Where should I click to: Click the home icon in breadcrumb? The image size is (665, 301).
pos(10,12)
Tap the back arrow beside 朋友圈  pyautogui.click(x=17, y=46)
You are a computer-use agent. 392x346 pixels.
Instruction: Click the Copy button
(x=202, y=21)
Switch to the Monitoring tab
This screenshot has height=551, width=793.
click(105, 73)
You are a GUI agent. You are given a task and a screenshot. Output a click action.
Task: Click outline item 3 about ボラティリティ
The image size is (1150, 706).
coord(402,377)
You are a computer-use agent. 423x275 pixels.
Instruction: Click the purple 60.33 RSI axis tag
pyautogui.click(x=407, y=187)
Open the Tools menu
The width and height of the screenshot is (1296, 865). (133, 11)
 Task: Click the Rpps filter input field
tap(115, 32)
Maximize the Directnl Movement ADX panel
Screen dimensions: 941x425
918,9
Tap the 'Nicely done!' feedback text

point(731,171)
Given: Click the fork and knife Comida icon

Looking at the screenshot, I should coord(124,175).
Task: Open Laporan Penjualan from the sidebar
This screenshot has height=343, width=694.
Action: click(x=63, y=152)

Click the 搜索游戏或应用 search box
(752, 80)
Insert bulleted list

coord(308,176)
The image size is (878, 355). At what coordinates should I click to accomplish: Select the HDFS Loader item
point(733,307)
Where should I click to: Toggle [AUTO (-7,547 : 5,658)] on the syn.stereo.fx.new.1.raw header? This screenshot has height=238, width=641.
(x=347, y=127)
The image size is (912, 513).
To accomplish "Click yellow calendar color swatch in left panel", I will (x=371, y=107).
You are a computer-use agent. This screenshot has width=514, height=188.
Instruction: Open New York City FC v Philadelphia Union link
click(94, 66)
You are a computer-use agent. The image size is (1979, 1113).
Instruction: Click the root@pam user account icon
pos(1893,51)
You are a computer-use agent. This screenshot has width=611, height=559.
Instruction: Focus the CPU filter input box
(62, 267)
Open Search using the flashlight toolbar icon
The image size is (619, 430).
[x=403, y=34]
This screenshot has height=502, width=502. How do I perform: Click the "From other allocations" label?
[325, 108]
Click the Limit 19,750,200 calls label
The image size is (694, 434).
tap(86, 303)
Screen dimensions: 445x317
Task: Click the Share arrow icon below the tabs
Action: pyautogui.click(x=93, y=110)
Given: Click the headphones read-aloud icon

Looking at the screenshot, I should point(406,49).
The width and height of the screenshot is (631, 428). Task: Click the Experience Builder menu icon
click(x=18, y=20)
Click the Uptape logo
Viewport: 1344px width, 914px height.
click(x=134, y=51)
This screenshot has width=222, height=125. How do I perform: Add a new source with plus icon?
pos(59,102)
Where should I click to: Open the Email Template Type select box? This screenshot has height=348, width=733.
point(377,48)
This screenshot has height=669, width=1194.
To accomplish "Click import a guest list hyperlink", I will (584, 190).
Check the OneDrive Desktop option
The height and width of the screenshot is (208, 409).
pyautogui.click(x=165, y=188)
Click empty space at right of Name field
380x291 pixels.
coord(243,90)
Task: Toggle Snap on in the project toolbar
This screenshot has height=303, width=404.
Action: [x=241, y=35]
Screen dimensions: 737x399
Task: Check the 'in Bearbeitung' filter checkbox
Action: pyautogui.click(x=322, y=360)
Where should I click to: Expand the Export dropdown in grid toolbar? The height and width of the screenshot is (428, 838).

What the exercise asks - Give the records again, complete and exact.

Result of the task -
Where should I click to: Click the home icon in breadcrumb? The image size is (665, 301).
pos(10,12)
Tap the back arrow beside 朋友圈  pyautogui.click(x=17, y=46)
You are a computer-use agent. 392x346 pixels.
Instruction: Click the Copy button
(x=202, y=21)
Switch to the Monitoring tab
This screenshot has height=551, width=793.
click(105, 73)
You are a GUI agent. You are given a task and a screenshot. Output a click action.
Task: Click outline item 3 about ボラティリティ
The image size is (1150, 706).
coord(402,377)
You are a computer-use agent. 423x275 pixels.
Instruction: Click the purple 60.33 RSI axis tag
pyautogui.click(x=407, y=187)
Open the Tools menu
The width and height of the screenshot is (1296, 865). (133, 11)
 Task: Click the Rpps filter input field
tap(115, 32)
Maximize the Directnl Movement ADX panel
Screen dimensions: 941x425
918,9
Tap the 'Nicely done!' feedback text

point(731,171)
Given: Click the fork and knife Comida icon

Looking at the screenshot, I should coord(124,175).
Task: Open Laporan Penjualan from the sidebar
This screenshot has height=343, width=694.
Action: click(x=63, y=152)

Click the 搜索游戏或应用 search box
(752, 80)
Insert bulleted list

coord(308,176)
The image size is (878, 355). At what coordinates should I click to accomplish: Select the HDFS Loader item
point(733,307)
Where should I click to: Toggle [AUTO (-7,547 : 5,658)] on the syn.stereo.fx.new.1.raw header? This screenshot has height=238, width=641.
(x=347, y=127)
The image size is (912, 513).
To accomplish "Click yellow calendar color swatch in left panel", I will (x=371, y=107).
You are a computer-use agent. This screenshot has width=514, height=188.
Instruction: Open New York City FC v Philadelphia Union link
click(94, 66)
You are a computer-use agent. The image size is (1979, 1113).
Instruction: Click the root@pam user account icon
pos(1893,51)
You are a computer-use agent. This screenshot has width=611, height=559.
Instruction: Focus the CPU filter input box
(62, 267)
Open Search using the flashlight toolbar icon
The image size is (619, 430).
[x=403, y=34]
This screenshot has height=502, width=502. How do I perform: Click the "From other allocations" label?
[325, 108]
Click the Limit 19,750,200 calls label
The image size is (694, 434).
tap(86, 303)
Screen dimensions: 445x317
Task: Click the Share arrow icon below the tabs
Action: pyautogui.click(x=93, y=110)
Given: Click the headphones read-aloud icon

Looking at the screenshot, I should point(406,49).
The width and height of the screenshot is (631, 428). Task: Click the Experience Builder menu icon
click(x=18, y=20)
Click the Uptape logo
Viewport: 1344px width, 914px height.
click(x=134, y=51)
This screenshot has width=222, height=125. How do I perform: Add a new source with plus icon?
pos(59,102)
Where should I click to: Open the Email Template Type select box? This screenshot has height=348, width=733.
point(377,48)
This screenshot has height=669, width=1194.
To accomplish "Click import a guest list hyperlink", I will (584, 190).
Check the OneDrive Desktop option
The height and width of the screenshot is (208, 409).
pyautogui.click(x=165, y=188)
Click empty space at right of Name field
380x291 pixels.
coord(243,90)
Task: Toggle Snap on in the project toolbar
This screenshot has height=303, width=404.
Action: [x=241, y=35]
Screen dimensions: 737x399
Task: Check the 'in Bearbeitung' filter checkbox
Action: pyautogui.click(x=322, y=360)
Where should I click to: Expand the Export dropdown in grid toolbar? The height and width of the screenshot is (428, 838).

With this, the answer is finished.